Task: Among the lines below, a stretch begins at the one with "This screenshot has width=1024, height=640." and ends at the one with "The width and height of the screenshot is (793, 710).". Repeat that stretch exactly, ends included.

Records provided:

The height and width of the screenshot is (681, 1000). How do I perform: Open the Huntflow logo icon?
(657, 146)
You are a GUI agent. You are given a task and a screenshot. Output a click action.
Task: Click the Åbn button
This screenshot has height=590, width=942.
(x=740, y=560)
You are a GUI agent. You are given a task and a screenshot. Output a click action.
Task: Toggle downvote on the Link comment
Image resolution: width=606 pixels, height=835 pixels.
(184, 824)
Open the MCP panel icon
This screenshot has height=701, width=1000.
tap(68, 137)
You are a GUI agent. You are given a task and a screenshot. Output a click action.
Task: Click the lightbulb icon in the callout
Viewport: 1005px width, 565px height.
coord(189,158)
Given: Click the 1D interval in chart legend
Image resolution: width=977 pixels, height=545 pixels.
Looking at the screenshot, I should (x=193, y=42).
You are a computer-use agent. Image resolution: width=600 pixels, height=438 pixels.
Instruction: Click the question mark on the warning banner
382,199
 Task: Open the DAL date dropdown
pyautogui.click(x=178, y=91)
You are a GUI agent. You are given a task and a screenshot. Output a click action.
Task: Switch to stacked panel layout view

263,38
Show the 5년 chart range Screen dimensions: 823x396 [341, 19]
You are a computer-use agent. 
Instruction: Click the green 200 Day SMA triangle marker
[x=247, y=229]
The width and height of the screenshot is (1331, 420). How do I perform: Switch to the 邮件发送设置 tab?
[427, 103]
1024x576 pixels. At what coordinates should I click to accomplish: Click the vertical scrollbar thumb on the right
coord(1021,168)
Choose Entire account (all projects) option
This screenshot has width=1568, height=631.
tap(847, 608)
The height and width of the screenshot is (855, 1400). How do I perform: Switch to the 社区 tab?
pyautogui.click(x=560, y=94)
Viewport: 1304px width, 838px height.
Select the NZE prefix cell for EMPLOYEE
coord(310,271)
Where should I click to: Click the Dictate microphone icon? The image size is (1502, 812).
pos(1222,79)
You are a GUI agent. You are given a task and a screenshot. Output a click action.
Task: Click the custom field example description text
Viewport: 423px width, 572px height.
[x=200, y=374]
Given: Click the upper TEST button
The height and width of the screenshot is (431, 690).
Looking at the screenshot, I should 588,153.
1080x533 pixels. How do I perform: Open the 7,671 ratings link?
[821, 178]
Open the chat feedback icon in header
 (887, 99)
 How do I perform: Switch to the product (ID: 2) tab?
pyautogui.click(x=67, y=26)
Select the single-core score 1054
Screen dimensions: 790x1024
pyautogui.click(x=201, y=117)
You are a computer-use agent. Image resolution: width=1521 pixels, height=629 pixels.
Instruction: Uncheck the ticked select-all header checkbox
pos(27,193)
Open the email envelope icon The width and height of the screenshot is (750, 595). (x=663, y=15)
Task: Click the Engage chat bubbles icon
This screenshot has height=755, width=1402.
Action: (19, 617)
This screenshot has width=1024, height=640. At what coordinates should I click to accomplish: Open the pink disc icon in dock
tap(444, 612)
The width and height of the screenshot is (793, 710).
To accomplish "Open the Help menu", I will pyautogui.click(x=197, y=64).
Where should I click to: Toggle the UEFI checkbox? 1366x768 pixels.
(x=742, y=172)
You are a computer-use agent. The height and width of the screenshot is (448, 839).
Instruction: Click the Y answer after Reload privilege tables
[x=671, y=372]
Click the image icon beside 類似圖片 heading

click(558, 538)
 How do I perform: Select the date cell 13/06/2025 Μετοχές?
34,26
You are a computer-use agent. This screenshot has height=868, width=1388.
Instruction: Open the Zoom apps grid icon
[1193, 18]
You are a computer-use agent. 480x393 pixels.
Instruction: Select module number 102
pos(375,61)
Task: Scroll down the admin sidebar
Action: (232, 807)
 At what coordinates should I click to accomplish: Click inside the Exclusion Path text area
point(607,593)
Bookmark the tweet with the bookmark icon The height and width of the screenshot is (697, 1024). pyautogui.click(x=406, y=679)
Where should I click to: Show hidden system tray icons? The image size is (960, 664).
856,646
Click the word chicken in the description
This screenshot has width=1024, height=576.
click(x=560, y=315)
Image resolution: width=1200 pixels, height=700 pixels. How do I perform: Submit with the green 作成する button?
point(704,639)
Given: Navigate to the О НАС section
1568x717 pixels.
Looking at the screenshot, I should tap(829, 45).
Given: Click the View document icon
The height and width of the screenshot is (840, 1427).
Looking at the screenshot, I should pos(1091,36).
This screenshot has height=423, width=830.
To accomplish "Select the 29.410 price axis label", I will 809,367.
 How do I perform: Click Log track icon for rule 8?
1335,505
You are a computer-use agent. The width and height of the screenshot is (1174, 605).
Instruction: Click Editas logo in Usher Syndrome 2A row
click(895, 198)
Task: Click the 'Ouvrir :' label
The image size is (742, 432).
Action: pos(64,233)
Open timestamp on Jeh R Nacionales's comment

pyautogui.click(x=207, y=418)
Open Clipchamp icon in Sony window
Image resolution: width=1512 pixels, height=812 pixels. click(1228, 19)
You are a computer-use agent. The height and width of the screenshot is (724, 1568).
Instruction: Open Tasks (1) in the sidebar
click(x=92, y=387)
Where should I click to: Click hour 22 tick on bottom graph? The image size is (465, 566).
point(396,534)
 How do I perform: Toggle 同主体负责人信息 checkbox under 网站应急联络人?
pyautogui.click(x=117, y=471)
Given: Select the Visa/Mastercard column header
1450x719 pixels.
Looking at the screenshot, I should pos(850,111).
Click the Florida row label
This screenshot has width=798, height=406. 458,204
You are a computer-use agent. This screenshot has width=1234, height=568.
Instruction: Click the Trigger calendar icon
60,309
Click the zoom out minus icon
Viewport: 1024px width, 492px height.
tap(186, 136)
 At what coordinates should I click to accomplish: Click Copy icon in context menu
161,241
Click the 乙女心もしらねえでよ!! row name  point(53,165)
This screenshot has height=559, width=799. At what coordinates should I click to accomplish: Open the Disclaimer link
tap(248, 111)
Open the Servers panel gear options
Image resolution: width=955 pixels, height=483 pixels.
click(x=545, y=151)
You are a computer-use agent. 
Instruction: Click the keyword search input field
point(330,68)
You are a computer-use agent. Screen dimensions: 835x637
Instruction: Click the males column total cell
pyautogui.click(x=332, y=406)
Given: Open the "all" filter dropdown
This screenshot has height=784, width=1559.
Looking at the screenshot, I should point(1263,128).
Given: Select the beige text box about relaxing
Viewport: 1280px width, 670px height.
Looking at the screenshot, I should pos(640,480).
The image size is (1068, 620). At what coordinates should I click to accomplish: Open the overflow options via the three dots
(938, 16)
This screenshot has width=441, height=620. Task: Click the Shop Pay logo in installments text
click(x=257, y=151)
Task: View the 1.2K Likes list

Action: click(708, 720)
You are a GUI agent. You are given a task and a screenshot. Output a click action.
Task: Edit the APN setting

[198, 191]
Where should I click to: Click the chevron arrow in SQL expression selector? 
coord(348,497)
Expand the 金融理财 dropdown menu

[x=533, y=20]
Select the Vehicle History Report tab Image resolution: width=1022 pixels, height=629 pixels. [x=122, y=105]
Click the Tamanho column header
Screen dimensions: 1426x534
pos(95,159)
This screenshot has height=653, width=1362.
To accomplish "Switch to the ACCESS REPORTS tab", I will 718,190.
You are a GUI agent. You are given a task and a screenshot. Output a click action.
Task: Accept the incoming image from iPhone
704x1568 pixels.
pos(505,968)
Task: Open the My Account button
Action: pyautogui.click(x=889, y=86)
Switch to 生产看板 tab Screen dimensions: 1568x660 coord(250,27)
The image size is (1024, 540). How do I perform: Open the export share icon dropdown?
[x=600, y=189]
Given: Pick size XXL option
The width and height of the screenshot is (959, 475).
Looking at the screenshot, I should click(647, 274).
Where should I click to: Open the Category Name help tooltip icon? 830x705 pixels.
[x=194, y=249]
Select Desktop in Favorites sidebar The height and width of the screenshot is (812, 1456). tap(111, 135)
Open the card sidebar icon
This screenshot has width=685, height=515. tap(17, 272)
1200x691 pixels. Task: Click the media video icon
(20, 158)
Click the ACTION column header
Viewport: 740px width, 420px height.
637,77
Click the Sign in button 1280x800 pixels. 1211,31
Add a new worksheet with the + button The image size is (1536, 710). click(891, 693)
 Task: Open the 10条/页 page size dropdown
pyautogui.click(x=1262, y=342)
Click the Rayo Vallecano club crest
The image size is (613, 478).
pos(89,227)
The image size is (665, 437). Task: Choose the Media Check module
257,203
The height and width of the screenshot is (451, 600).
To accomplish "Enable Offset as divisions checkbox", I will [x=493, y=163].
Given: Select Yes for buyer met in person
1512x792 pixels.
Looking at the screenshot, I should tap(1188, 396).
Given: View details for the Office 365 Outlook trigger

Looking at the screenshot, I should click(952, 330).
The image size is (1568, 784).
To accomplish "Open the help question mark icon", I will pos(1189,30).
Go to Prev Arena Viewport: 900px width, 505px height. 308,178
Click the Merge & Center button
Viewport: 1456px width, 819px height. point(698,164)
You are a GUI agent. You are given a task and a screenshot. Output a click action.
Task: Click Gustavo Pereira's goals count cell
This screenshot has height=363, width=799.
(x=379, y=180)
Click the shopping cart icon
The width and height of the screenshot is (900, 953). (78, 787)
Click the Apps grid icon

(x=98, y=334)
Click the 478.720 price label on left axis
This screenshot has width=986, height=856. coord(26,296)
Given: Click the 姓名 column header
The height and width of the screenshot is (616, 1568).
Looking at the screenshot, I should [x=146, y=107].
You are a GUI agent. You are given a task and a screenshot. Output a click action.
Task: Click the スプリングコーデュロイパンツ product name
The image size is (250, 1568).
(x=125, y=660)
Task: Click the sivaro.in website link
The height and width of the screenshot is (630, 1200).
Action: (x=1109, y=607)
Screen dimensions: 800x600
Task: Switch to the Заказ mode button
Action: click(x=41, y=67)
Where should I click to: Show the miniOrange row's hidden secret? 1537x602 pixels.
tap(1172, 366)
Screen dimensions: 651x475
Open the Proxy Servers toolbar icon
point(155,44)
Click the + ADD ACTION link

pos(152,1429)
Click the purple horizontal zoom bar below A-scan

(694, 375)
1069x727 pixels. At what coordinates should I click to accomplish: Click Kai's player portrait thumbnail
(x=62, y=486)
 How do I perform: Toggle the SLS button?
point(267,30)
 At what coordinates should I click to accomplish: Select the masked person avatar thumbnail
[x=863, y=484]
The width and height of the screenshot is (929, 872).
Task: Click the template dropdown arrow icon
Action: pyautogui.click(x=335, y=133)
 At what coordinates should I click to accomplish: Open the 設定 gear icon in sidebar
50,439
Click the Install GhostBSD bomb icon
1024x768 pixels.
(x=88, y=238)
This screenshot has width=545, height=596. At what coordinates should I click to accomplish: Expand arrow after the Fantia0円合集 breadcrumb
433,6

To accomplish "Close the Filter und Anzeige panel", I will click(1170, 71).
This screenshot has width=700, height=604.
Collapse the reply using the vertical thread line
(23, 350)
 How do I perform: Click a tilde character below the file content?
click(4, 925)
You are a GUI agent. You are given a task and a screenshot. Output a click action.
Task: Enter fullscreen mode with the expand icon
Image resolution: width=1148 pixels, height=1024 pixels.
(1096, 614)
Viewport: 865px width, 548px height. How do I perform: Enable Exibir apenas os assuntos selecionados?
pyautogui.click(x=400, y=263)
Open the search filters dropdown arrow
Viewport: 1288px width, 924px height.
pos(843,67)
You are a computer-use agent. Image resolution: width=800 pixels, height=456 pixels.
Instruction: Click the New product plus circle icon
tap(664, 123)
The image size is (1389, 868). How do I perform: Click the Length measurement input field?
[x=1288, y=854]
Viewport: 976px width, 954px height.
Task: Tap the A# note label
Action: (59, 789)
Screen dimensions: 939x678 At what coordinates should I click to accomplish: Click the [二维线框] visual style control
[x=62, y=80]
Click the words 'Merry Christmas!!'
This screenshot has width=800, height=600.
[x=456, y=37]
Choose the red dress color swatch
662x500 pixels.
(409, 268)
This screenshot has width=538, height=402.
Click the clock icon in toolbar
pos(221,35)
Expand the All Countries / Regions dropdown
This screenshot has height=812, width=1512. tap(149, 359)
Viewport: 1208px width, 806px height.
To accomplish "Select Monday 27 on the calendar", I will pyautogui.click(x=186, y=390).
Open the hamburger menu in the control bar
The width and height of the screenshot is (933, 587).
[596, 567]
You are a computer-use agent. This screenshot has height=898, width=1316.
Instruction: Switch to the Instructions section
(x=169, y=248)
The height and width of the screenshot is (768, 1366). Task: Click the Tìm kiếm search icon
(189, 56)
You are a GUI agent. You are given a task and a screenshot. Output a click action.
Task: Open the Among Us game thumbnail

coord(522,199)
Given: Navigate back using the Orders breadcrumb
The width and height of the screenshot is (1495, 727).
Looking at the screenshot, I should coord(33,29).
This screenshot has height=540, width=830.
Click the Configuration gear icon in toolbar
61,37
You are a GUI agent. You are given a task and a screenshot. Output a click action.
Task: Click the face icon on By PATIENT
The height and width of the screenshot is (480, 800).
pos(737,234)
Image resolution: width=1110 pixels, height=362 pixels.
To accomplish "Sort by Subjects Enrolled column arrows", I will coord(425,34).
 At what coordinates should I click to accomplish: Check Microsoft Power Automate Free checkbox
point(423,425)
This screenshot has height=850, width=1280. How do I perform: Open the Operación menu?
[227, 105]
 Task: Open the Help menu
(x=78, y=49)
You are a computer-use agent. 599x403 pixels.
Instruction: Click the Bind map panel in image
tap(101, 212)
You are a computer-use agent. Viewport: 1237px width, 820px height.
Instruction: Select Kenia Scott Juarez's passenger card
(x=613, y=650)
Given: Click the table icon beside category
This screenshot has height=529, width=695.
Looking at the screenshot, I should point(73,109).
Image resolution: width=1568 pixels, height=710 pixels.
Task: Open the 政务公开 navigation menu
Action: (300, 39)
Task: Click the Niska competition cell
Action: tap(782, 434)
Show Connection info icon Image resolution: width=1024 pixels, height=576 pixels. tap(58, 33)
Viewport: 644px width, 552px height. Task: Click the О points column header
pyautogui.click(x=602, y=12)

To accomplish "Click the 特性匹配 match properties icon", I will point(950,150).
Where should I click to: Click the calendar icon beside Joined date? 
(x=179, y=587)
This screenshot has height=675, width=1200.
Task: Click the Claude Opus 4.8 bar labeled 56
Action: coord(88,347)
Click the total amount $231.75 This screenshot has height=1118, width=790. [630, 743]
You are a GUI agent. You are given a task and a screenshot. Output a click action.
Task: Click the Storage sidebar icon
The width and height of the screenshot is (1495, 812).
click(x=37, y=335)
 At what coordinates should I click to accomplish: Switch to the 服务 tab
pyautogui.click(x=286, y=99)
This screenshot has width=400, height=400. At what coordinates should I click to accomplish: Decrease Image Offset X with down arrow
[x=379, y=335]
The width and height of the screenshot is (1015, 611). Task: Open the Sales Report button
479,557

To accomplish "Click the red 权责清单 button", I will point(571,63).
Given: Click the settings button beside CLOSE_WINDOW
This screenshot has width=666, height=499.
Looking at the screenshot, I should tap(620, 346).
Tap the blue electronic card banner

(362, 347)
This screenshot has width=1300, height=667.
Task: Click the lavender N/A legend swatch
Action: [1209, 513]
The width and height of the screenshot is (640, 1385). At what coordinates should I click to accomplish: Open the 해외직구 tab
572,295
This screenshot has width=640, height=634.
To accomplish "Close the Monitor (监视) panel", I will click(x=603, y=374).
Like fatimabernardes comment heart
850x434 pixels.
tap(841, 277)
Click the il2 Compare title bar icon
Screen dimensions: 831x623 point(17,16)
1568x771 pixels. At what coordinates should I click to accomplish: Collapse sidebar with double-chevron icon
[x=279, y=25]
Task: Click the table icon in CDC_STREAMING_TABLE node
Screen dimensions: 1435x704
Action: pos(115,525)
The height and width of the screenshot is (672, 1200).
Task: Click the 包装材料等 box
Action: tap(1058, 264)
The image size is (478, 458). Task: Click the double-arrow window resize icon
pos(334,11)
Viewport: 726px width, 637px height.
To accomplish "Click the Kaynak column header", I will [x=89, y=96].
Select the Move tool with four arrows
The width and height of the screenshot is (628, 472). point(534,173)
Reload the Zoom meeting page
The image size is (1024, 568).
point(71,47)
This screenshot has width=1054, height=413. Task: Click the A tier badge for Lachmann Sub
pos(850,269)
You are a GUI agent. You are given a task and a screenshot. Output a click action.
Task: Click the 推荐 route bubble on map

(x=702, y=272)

Expected answer:
This screenshot has width=1024, height=640. At what coordinates should I click to accomplish: Open the pink disc icon in dock
tap(444, 612)
The width and height of the screenshot is (793, 710).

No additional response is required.